# Quantum Synchronisation Enabled by Dynamical Symmetries and Dissipation

**Authors:** Joseph Tindall, Carlos S\'anchez Mu\~noz, Berislav Bu\v{c}a, and, Dieter Jaksch

arXiv: 1907.12837 · 2020-01-30

## TL;DR

This paper demonstrates that in open quantum systems, conditions involving dynamical symmetries and dissipation can guarantee robust, system-wide quantum synchronization, independent of specific parameters or initial states.

## Contribution

It introduces a general framework linking dynamical symmetries and dissipation to quantum synchronization, with explicit examples showing perfect phase-locking.

## Key findings

- Quantum systems can achieve robust synchronization through dynamical symmetries.
- Synchronization persists despite symmetry-breaking perturbations.
- Examples show perfect phase-locking in spin chains and Hubbard models.

## Abstract

In nature, instances of synchronisation abound across a diverse range of environments.
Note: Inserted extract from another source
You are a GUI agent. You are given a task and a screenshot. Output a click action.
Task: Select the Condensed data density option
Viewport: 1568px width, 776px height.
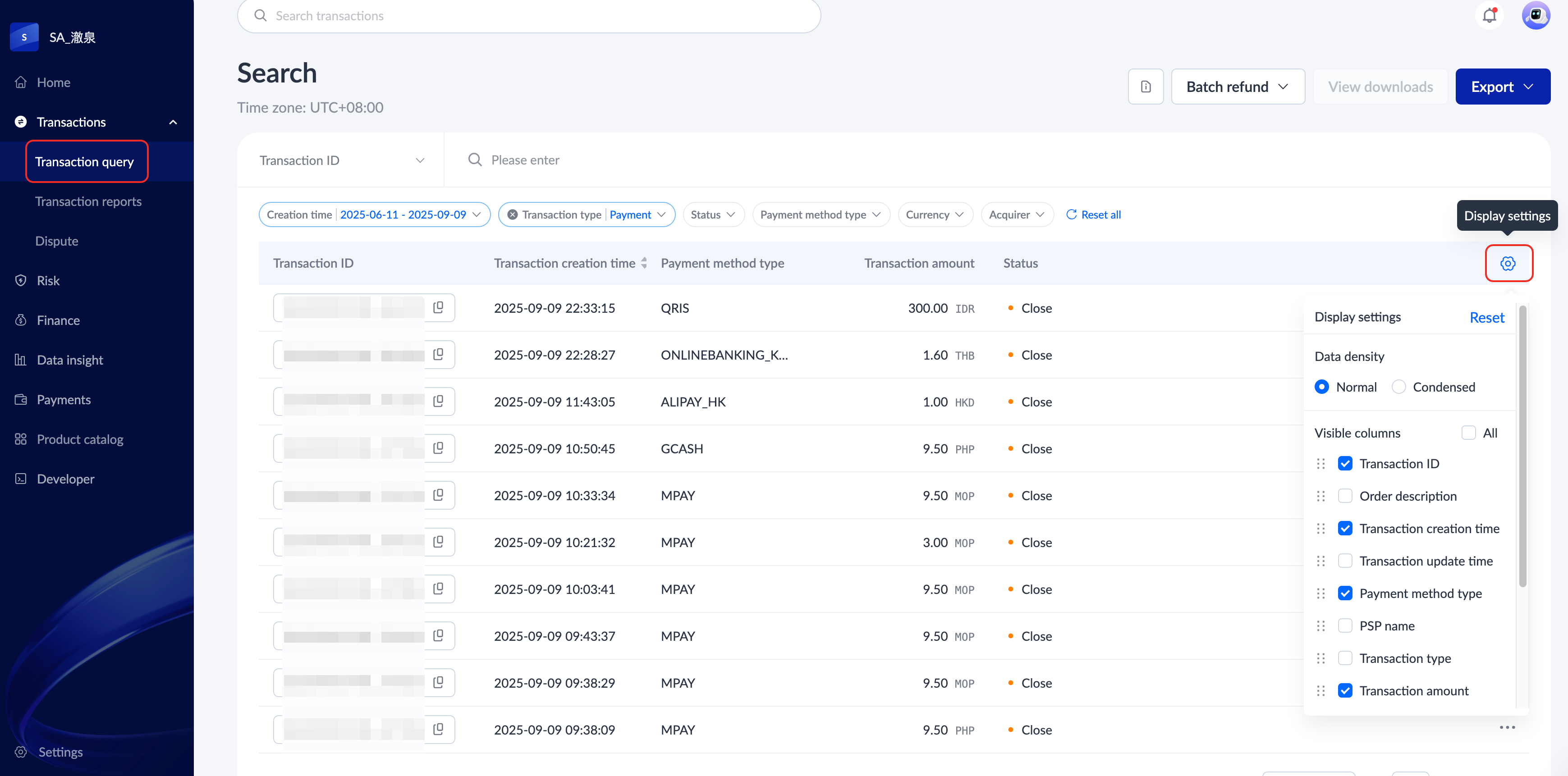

In the quantum regime, however, synchronisation is typically observed by identifying an appropriate parameter regime in a specific system. In this work we show that this need not be the case, identifying conditions which, when satisfied, guarantee that the individual constituents of a generic open quantum system will undergo completely synchronous limit cycles which are, to first order, robust to symmetry-breaking perturbations. We then describe how these conditions can be satisfied by the interplay between several elements: interactions, local dephasing and the presence of a strong dynamical symmetry - an operator which guarantees long-time non-stationary dynamics. These elements cause the formation of entanglement and off-diagonal long-range order which drive the synchronised response of the system. To illustrate these ideas we present two central examples: a chain of quadratically dephased spin-1s and the many-body charge-dephased Hubbard model. In both cases perfect phase-locking occurs throughout the system, regardless of the specific microscopic parameters or initial states. Furthermore, when these systems are perturbed, their non-linear responses elicit long-lived signatures of both phase and frequency-locking.